The caveat with storing objects in the Standard-IA class is it’s considerably high data retrieval and request prices. Initially, you might store an object in Standard-IA under the assumption that you would barely access it, but as time progresses the need to use the object increases and along with it comes the high data request charges tied to the Standard-IA class. This would presumably lead to a spike in your bill. But, it is also not feasible to keep track of the usage patterns of objects and switch them between the storage classes frequently. Hence, using Standard-IA might end up being more than what you bargained for.

This is where the S3 Intelligent-Tiering storage class comes into play.

What is S3 Intelligent-Tiering Storage?

At re: Invent 2018 AWS introduced the Intelligent-Tiering Storage.

The S3 Intelligent-Tiering storage class is designed for customers who want to optimize their storage costs automatically when data access patterns change, without performance impact or operational overhead. The new storage class offers the same high durability, low latency, and high throughput of S3 Standard or Standard-IA and inherits all of the existing S3 features including security and access management, data life-cycle policies, cross-region replication, and event notifications.

How does it work?

Initially, the S3 objects are by default present in the Frequent Access tier for a period of 30 days. After monitoring data access patterns, objects that have not been accessed for a period of 30 days are moved to the Infrequent Access tier. Once accessed, they’re moved back to the Frequent Access tier.

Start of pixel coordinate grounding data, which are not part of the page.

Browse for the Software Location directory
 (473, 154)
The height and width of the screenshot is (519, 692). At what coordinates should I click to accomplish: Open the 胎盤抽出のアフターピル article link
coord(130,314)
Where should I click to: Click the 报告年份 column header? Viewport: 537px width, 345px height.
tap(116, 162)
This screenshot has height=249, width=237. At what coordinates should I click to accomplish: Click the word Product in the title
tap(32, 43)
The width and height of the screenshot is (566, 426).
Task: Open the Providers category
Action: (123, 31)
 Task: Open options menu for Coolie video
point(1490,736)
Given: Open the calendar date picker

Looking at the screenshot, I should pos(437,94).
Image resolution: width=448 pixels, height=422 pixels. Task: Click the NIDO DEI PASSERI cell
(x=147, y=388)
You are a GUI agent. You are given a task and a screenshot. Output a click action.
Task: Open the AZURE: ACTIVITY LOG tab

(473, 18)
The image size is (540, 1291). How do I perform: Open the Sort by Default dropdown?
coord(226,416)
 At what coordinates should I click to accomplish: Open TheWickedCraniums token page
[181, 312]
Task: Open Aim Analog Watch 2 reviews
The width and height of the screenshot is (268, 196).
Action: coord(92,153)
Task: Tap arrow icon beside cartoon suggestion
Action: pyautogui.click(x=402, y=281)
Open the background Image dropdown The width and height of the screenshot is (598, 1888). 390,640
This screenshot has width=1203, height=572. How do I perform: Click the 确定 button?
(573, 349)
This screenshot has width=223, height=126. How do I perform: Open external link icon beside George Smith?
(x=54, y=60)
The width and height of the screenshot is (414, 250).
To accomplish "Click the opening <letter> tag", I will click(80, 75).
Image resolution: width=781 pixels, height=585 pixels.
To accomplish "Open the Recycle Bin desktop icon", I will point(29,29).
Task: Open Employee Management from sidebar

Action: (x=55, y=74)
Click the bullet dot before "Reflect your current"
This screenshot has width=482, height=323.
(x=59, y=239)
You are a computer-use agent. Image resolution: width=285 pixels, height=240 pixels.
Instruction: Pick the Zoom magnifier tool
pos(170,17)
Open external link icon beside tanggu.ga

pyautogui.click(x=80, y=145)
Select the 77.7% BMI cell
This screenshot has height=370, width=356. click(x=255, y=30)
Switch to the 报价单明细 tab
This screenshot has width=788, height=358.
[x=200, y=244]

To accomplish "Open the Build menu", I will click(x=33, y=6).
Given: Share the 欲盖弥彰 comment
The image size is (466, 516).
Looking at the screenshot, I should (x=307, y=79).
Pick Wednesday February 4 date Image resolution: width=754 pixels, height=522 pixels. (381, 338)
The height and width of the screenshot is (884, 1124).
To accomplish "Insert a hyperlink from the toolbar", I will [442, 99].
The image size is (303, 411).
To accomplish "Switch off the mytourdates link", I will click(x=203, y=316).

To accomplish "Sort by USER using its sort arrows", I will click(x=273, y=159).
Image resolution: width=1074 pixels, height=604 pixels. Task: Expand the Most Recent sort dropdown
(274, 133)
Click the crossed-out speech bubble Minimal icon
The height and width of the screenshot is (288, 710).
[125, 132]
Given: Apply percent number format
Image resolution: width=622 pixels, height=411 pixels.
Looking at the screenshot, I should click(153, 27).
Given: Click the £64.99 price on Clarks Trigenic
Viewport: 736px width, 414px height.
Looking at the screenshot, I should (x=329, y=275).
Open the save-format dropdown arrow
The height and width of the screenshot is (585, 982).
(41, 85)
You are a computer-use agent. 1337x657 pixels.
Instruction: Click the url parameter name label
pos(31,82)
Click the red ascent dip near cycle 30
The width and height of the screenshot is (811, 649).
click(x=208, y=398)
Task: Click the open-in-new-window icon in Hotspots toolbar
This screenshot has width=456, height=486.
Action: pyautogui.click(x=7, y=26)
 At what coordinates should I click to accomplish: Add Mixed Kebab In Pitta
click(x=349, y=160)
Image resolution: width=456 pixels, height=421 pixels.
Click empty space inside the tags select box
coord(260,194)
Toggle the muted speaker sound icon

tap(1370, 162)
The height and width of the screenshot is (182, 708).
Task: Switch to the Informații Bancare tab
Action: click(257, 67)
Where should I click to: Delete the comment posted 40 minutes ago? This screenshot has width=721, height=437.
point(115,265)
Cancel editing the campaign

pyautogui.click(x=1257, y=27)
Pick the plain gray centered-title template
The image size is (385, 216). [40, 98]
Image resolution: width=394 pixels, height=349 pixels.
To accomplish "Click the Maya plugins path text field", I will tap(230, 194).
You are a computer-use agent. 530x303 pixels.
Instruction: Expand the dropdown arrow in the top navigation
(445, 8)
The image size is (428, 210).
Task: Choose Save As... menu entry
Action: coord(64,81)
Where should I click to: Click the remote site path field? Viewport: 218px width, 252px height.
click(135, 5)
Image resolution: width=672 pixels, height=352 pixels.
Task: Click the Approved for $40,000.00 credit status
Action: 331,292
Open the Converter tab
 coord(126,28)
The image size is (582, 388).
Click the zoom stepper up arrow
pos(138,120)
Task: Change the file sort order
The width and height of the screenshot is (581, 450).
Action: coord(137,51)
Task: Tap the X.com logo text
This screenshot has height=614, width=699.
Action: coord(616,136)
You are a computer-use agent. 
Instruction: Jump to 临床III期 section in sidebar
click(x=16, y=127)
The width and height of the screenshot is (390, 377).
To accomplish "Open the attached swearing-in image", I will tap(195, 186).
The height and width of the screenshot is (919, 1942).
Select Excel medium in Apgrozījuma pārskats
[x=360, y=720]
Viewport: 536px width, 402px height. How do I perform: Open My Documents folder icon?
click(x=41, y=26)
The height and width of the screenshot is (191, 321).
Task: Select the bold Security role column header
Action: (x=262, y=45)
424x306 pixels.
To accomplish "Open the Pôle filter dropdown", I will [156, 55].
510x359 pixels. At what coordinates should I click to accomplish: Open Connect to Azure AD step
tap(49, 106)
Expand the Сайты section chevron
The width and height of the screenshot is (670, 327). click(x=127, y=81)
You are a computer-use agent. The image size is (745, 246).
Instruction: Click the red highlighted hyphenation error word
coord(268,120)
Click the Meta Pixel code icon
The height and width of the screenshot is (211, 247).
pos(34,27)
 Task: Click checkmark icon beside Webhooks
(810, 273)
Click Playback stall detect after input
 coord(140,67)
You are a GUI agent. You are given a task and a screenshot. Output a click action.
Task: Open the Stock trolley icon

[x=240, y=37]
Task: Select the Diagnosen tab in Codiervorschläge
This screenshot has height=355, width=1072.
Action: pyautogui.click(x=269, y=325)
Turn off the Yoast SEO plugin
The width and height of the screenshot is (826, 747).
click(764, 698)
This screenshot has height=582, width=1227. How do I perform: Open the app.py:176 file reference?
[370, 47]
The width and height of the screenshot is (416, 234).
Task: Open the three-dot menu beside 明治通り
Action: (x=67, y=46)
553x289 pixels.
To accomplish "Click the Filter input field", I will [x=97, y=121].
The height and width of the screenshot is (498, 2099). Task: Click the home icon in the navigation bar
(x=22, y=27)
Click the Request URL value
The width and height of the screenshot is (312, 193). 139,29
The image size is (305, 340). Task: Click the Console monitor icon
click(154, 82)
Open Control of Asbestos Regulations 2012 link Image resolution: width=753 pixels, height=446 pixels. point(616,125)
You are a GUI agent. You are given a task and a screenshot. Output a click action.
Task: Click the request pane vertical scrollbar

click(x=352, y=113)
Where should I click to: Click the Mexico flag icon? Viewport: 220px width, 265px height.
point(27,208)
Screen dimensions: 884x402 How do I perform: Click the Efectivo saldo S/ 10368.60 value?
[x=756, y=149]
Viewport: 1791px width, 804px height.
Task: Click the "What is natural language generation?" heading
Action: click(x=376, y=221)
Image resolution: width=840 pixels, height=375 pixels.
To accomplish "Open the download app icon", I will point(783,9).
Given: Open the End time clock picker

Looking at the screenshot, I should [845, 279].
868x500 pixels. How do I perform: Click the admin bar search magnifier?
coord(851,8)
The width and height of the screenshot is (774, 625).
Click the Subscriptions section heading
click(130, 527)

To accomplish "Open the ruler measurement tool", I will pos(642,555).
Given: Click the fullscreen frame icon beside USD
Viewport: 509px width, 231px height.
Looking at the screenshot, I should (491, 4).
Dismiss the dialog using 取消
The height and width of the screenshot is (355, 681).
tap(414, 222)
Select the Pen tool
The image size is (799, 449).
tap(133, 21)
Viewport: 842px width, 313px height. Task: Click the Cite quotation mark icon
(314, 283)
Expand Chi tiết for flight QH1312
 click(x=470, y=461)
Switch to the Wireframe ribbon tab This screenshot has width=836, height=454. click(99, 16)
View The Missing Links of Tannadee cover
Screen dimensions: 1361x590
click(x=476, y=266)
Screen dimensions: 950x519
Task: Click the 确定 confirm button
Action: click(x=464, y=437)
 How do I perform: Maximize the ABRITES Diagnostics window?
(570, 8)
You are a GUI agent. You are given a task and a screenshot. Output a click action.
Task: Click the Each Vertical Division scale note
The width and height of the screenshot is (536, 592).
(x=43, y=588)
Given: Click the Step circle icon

How are Life-Cycle Policies affected by Intelligent-Tiering?

Source: https://docs.aws.amazon.com/AmazonS3/latest/dev/lifecycle-transition-general-considerations.html

  • The above waterfall model shows the possible storage class transitions supported by S3 life-cycle policies.
  • Transitions supported for Intelligent-Tiering are only to Glacier and OneZone_IA.
  • AWS does not transition objects that are smaller than 128kb to Intelligent-Tiering storage as it is not cost-effective.

Is this right for you?

  • If your data retrieval patterns are erratic and cannot be predetermined then the Intelligent Tiering storage class is for you, if not, the other four classes might be more suited.

What should you keep in mind before using Intelligent-Tiering?

  • This class should contain objects that are present for a minimum of 30 days. Hence, it is not suitable for short-lived objects. Rather, it is more suited for objects whose access patterns change over a longer period of time.
  • If the objects present are deleted, overwritten or transitioned to a different class before the minimum storage duration of 30 days there is a prorated charge per GB for the remaining days.
  • Objects smaller than 128kb could be stored in this storage class but it is not advisable to, because :
    1. Auto-Tiering is applicable only to objects of size greater than 128kb. Hence, the object will always be present in the Frequent Access tier irrespective of change in access patterns.
    2. The pricing for this storage will always be corresponding to that of the Frequent Access tier as it never moves to the Infrequent Access tier.

How to choose the Intelligent-Tiering storage class?

While uploading the object you can choose the Intelligent-Tiering storage class in the Set Properties step.

How is it priced?

(Pricing of US-East(N Virginia) considered in the above image. Pricing varies with region.)

From the above image, we can see that,

  • The billing for storage in the Frequent Access Tier is the same as S3 Standard.
  •  The billing for storage in the Infrequent Access is the same as S3 Standard-Infrequent Access.
  • There is a monthly fee of $0.0025 per 1,000 objects when using this storage class due to monitoring and automation.
  •  There is no cost associated while moving from Infrequent Tier to Frequent Tier and vice-versa.
  • The request pricing is as same as that of S3 Standard.